Besag, Julian, Jeremy York, and Annie Mollié. 1991. “Bayesian Image Restoration, with Two Applications in Spatial Statistics.” Annals of the Institute of Statistical Mathematics 43 (1): 1–20.
Riebler, Andrea, Sigrunn H Sørbye, Daniel Simpson, and Håvard Rue. 2016. “An Intuitive Bayesian Spatial Model for Disease Mapping That Accounts for Scaling.” Statistical Methods in Medical Research 25 (4): 1145–65.

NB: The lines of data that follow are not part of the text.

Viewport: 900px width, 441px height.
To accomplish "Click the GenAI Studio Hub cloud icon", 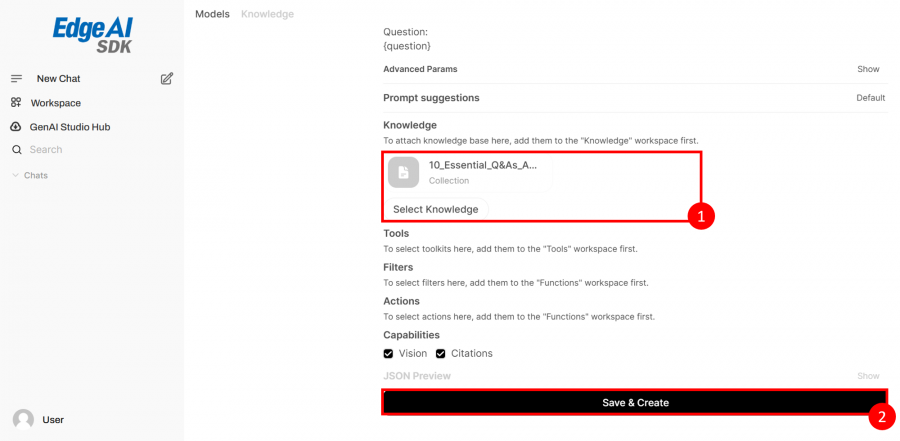I will [x=16, y=127].

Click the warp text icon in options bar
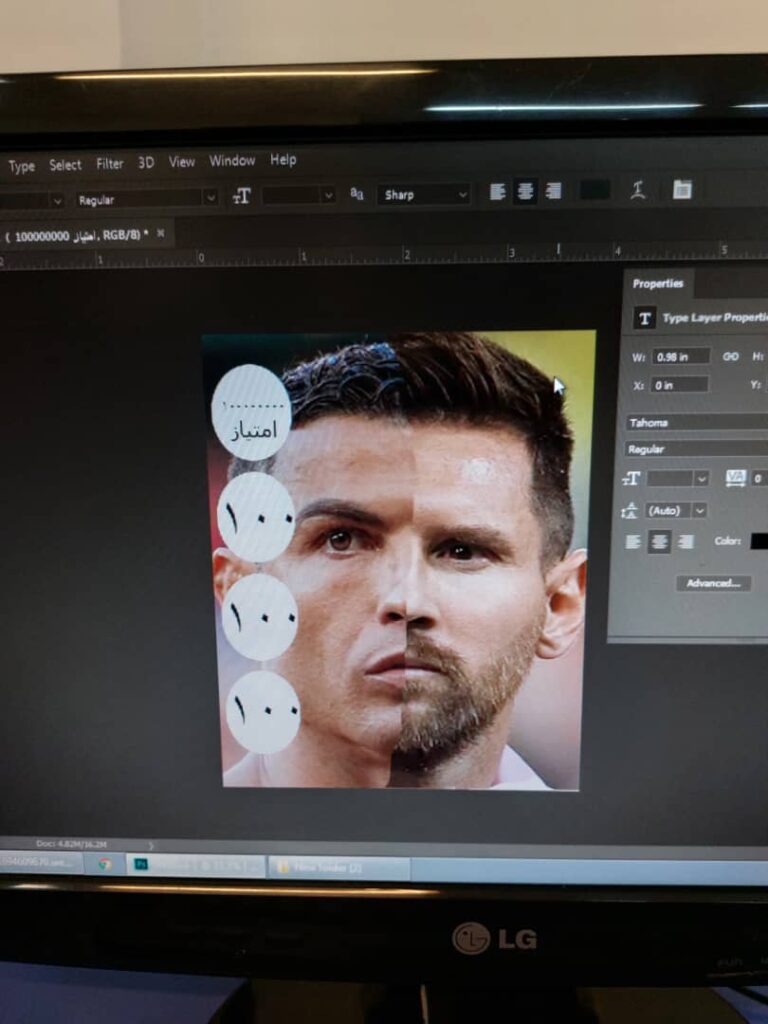click(637, 191)
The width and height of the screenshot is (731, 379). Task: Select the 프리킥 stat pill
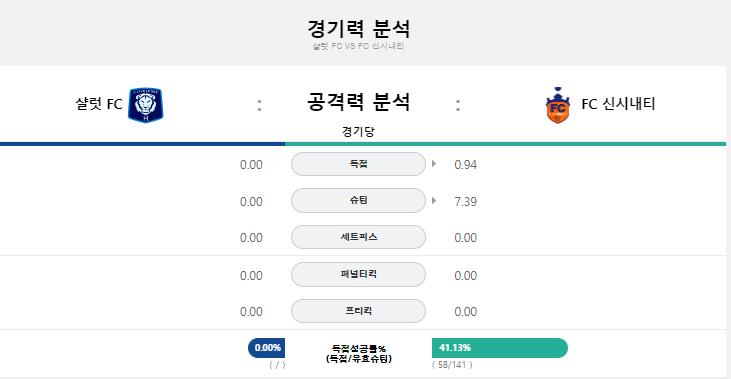358,311
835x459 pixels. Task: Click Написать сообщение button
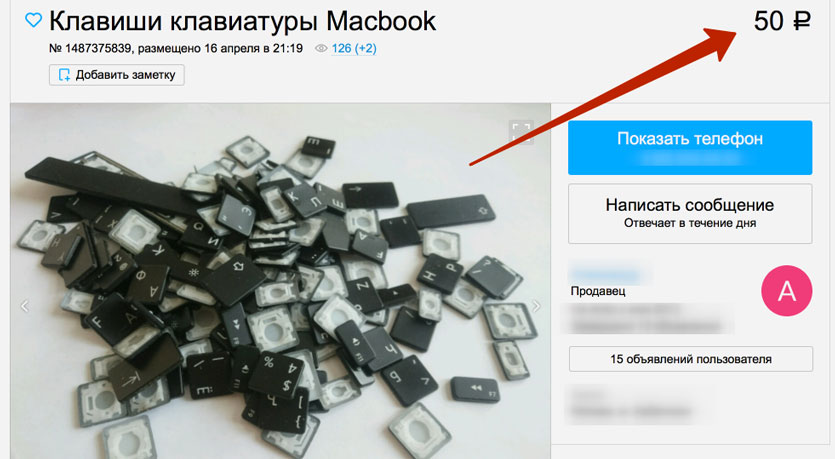pyautogui.click(x=690, y=214)
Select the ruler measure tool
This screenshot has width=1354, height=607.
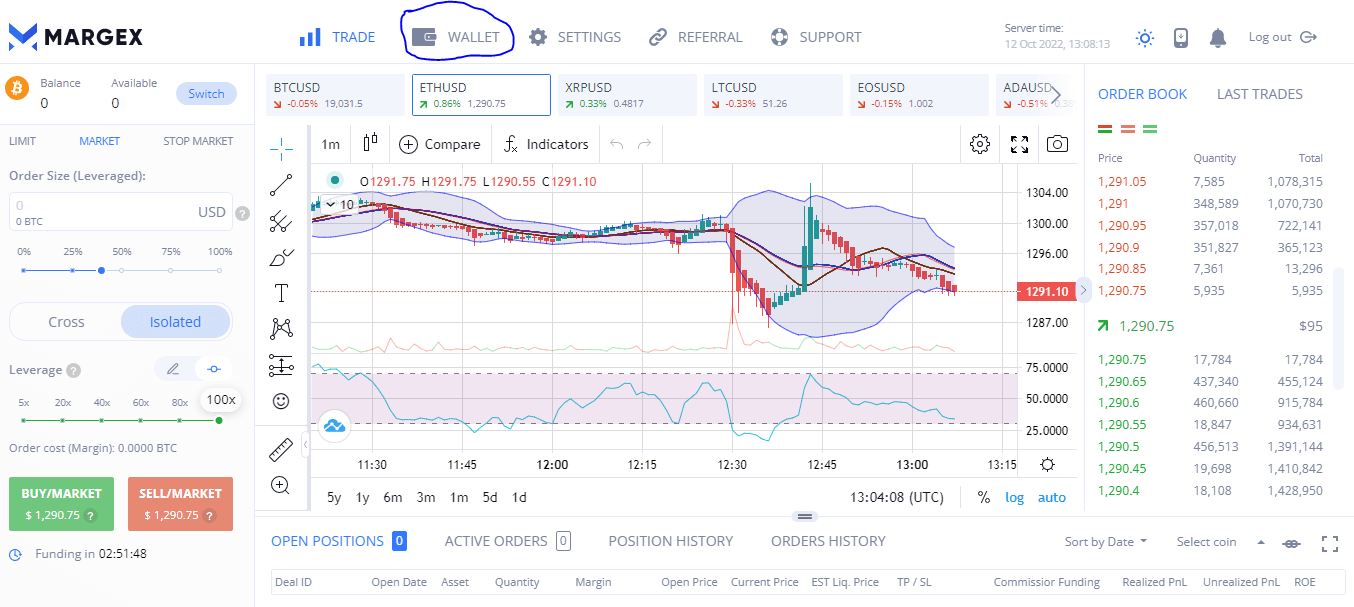pyautogui.click(x=281, y=451)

Rue, Håvard, Sara Martino, and Nicolas Chopin. 2009. “Approximate Bayesian Inference for Latent Gaussian Models by Using Integrated Nested Laplace Approximations.” Journal of the Royal Statistical Society: Series B (Statistical Methodology) 71 (2): 319–92.